■ What you should do: Turn every line of the listing into a JSON list of strings, one string per line, and skip any blank lines.

■ Element and text position data:

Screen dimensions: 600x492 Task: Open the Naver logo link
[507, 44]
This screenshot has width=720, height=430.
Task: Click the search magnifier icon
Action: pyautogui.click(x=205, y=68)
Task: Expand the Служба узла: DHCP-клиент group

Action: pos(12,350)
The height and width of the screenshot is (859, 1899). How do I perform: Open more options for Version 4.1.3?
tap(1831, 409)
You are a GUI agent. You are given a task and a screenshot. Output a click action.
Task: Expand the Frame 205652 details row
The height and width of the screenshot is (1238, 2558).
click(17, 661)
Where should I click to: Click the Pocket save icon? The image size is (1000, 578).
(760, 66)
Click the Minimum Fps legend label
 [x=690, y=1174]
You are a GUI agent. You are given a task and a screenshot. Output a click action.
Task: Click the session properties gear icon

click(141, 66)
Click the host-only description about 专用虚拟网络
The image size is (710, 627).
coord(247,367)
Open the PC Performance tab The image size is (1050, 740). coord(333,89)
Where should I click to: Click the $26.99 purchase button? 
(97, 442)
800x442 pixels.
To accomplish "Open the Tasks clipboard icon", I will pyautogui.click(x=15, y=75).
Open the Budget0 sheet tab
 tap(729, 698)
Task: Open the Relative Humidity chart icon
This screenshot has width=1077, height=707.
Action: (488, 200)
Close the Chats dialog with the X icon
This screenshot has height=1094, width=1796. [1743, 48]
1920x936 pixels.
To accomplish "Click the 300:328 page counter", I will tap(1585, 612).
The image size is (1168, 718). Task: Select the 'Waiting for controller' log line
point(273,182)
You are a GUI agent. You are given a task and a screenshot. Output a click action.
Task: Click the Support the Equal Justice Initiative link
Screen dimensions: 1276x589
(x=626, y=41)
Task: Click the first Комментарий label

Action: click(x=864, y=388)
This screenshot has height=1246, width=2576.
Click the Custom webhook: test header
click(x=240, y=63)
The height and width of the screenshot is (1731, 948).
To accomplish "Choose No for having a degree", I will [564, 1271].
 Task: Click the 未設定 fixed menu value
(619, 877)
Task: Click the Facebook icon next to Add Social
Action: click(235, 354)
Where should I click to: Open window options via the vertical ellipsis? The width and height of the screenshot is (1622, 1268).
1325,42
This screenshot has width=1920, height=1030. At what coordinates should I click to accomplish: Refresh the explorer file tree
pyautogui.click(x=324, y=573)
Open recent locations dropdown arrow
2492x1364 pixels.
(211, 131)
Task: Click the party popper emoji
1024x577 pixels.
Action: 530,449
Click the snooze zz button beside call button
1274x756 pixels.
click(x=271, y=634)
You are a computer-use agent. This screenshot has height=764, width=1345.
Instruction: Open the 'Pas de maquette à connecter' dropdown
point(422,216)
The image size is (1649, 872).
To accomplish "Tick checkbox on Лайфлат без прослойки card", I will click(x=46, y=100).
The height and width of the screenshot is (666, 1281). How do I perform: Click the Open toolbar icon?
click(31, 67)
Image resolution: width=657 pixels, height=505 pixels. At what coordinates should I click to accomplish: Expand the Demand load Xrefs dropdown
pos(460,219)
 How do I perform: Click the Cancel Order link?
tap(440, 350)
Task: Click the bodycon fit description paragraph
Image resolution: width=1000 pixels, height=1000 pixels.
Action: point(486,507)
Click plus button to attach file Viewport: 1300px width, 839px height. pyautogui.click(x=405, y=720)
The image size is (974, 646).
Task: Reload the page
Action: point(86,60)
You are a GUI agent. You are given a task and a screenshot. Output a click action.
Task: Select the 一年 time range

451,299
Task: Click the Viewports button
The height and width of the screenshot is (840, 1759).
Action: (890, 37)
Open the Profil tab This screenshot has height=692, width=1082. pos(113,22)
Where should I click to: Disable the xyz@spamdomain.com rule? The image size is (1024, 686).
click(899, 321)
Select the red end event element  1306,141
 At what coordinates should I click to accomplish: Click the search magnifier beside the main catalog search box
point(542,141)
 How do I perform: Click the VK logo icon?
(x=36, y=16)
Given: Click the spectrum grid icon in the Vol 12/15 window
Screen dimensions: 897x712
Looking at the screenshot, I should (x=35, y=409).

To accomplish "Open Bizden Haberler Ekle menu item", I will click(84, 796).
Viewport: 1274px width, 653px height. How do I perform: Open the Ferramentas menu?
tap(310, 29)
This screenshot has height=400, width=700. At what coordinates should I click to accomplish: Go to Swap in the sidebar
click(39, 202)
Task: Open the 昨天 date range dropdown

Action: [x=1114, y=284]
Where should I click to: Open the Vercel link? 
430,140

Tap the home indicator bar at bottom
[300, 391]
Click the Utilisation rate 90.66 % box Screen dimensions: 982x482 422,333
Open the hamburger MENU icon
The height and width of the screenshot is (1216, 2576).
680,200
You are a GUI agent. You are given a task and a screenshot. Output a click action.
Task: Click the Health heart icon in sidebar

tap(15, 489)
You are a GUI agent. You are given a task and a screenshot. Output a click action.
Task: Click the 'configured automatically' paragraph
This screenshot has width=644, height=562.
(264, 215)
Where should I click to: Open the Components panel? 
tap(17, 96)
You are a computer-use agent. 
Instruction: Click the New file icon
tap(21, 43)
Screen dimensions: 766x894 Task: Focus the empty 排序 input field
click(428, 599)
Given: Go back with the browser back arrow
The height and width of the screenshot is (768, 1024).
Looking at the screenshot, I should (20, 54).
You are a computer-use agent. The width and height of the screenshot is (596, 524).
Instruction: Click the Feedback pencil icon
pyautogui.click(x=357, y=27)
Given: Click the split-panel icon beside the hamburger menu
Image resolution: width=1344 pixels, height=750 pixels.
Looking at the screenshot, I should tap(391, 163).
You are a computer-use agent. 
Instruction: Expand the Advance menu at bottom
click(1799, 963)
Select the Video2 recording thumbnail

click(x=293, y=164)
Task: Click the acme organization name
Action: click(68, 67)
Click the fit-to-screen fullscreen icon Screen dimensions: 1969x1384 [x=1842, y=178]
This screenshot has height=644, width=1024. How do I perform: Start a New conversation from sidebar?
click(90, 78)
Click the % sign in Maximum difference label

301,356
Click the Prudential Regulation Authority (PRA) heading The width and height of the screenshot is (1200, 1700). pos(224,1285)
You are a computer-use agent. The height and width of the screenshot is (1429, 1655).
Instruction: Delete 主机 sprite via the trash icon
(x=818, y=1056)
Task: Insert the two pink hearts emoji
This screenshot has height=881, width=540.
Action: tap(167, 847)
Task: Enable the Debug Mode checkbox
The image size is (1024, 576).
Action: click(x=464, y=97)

■ Complete response:
[
  "Screen dimensions: 600x492 Task: Open the Naver logo link",
  "[507, 44]",
  "This screenshot has width=720, height=430.",
  "Task: Click the search magnifier icon",
  "Action: pyautogui.click(x=205, y=68)",
  "Task: Expand the Служба узла: DHCP-клиент group",
  "Action: pos(12,350)",
  "The height and width of the screenshot is (859, 1899). How do I perform: Open more options for Version 4.1.3?",
  "tap(1831, 409)",
  "You are a GUI agent. You are given a task and a screenshot. Output a click action.",
  "Task: Expand the Frame 205652 details row",
  "The height and width of the screenshot is (1238, 2558).",
  "click(17, 661)",
  "Where should I click to: Click the Pocket save icon? The image size is (1000, 578).",
  "(760, 66)",
  "Click the Minimum Fps legend label",
  " [x=690, y=1174]",
  "You are a GUI agent. You are given a task and a screenshot. Output a click action.",
  "Task: Click the session properties gear icon",
  "click(141, 66)",
  "Click the host-only description about 专用虚拟网络",
  "The image size is (710, 627).",
  "coord(247,367)",
  "Open the PC Performance tab The image size is (1050, 740). coord(333,89)",
  "Where should I click to: Click the $26.99 purchase button? ",
  "(97, 442)",
  "800x442 pixels.",
  "To accomplish \"Open the Tasks clipboard icon\", I will pyautogui.click(x=15, y=75).",
  "Open the Budget0 sheet tab",
  " tap(729, 698)",
  "Task: Open the Relative Humidity chart icon",
  "This screenshot has width=1077, height=707.",
  "Action: (488, 200)",
  "Close the Chats dialog with the X icon",
  "This screenshot has height=1094, width=1796. [1743, 48]",
  "1920x936 pixels.",
  "To accomplish \"Click the 300:328 page counter\", I will tap(1585, 612).",
  "The image size is (1168, 718). Task: Select the 'Waiting for controller' log line",
  "point(273,182)",
  "You are a GUI agent. You are given a task and a screenshot. Output a click action.",
  "Task: Click the Support the Equal Justice Initiative link",
  "Screen dimensions: 1276x589",
  "(x=626, y=41)",
  "Task: Click the first Комментарий label",
  "Action: click(x=864, y=388)",
  "This screenshot has height=1246, width=2576.",
  "Click the Custom webhook: test header",
  "click(x=240, y=63)",
  "The height and width of the screenshot is (1731, 948).",
  "To accomplish \"Choose No for having a degree\", I will [564, 1271].",
  " Task: Click the 未設定 fixed menu value",
  "(619, 877)",
  "Task: Click the Facebook icon next to Add Social",
  "Action: click(235, 354)",
  "Where should I click to: Open window options via the vertical ellipsis? The width and height of the screenshot is (1622, 1268).",
  "1325,42",
  "This screenshot has width=1920, height=1030. At what coordinates should I click to accomplish: Refresh the explorer file tree",
  "pyautogui.click(x=324, y=573)",
  "Open recent locations dropdown arrow",
  "2492x1364 pixels.",
  "(211, 131)",
  "Task: Click the party popper emoji",
  "1024x577 pixels.",
  "Action: 530,449",
  "Click the snooze zz button beside call button",
  "1274x756 pixels.",
  "click(x=271, y=634)",
  "You are a computer-use agent. This screenshot has height=764, width=1345.",
  "Instruction: Open the 'Pas de maquette à connecter' dropdown",
  "point(422,216)",
  "The image size is (1649, 872).",
  "To accomplish \"Tick checkbox on Лайфлат без прослойки card\", I will click(x=46, y=100).",
  "The height and width of the screenshot is (666, 1281). How do I perform: Click the Open toolbar icon?",
  "click(31, 67)",
  "Image resolution: width=657 pixels, height=505 pixels. At what coordinates should I click to accomplish: Expand the Demand load Xrefs dropdown",
  "pos(460,219)",
  " How do I perform: Click the Cancel Order link?",
  "tap(440, 350)",
  "Task: Click the bodycon fit description paragraph",
  "Image resolution: width=1000 pixels, height=1000 pixels.",
  "Action: point(486,507)",
  "Click plus button to attach file Viewport: 1300px width, 839px height. pyautogui.click(x=405, y=720)",
  "The image size is (974, 646).",
  "Task: Reload the page",
  "Action: point(86,60)",
  "You are a GUI agent. You are given a task and a screenshot. Output a click action.",
  "Task: Select the 一年 time range",
  "451,299",
  "Task: Click the Viewports button",
  "The height and width of the screenshot is (840, 1759).",
  "Action: (890, 37)",
  "Open the Profil tab This screenshot has height=692, width=1082. pos(113,22)",
  "Where should I click to: Disable the xyz@spamdomain.com rule? The image size is (1024, 686).",
  "click(899, 321)",
  "Select the red end event element  1306,141",
  " At what coordinates should I click to accomplish: Click the search magnifier beside the main catalog search box",
  "point(542,141)",
  " How do I perform: Click the VK logo icon?",
  "(x=36, y=16)",
  "Given: Click the spectrum grid icon in the Vol 12/15 window",
  "Screen dimensions: 897x712",
  "Looking at the screenshot, I should (x=35, y=409).",
  "To accomplish \"Open Bizden Haberler Ekle menu item\", I will click(84, 796).",
  "Viewport: 1274px width, 653px height. How do I perform: Open the Ferramentas menu?",
  "tap(310, 29)",
  "This screenshot has height=400, width=700. At what coordinates should I click to accomplish: Go to Swap in the sidebar",
  "click(39, 202)",
  "Task: Open the 昨天 date range dropdown",
  "Action: [x=1114, y=284]",
  "Where should I click to: Open the Vercel link? ",
  "430,140",
  "Tap the home indicator bar at bottom",
  "[300, 391]",
  "Click the Utilisation rate 90.66 % box Screen dimensions: 982x482 422,333",
  "Open the hamburger MENU icon",
  "The height and width of the screenshot is (1216, 2576).",
  "680,200",
  "You are a GUI agent. You are given a task and a screenshot. Output a click action.",
  "Task: Click the Health heart icon in sidebar",
  "tap(15, 489)",
  "You are a GUI agent. You are given a task and a screenshot. Output a click action.",
  "Task: Click the 'configured automatically' paragraph",
  "This screenshot has width=644, height=562.",
  "(264, 215)",
  "Where should I click to: Open the Components panel? ",
  "tap(17, 96)",
  "You are a computer-use agent. ",
  "Instruction: Click the New file icon",
  "tap(21, 43)",
  "Screen dimensions: 766x894 Task: Focus the empty 排序 input field",
  "click(428, 599)",
  "Given: Go back with the browser back arrow",
  "The height and width of the screenshot is (768, 1024).",
  "Looking at the screenshot, I should (20, 54).",
  "You are a computer-use agent. The width and height of the screenshot is (596, 524).",
  "Instruction: Click the Feedback pencil icon",
  "pyautogui.click(x=357, y=27)",
  "Given: Click the split-panel icon beside the hamburger menu",
  "Image resolution: width=1344 pixels, height=750 pixels.",
  "Looking at the screenshot, I should tap(391, 163).",
  "You are a computer-use agent. ",
  "Instruction: Expand the Advance menu at bottom",
  "click(1799, 963)",
  "Select the Video2 recording thumbnail",
  "click(x=293, y=164)",
  "Task: Click the acme organization name",
  "Action: click(68, 67)",
  "Click the fit-to-screen fullscreen icon Screen dimensions: 1969x1384 [x=1842, y=178]",
  "This screenshot has height=644, width=1024. How do I perform: Start a New conversation from sidebar?",
  "click(90, 78)",
  "Click the % sign in Maximum difference label",
  "301,356",
  "Click the Prudential Regulation Authority (PRA) heading The width and height of the screenshot is (1200, 1700). pos(224,1285)",
  "You are a computer-use agent. The height and width of the screenshot is (1429, 1655).",
  "Instruction: Delete 主机 sprite via the trash icon",
  "(x=818, y=1056)",
  "Task: Insert the two pink hearts emoji",
  "This screenshot has height=881, width=540.",
  "Action: tap(167, 847)",
  "Task: Enable the Debug Mode checkbox",
  "The image size is (1024, 576).",
  "Action: click(x=464, y=97)"
]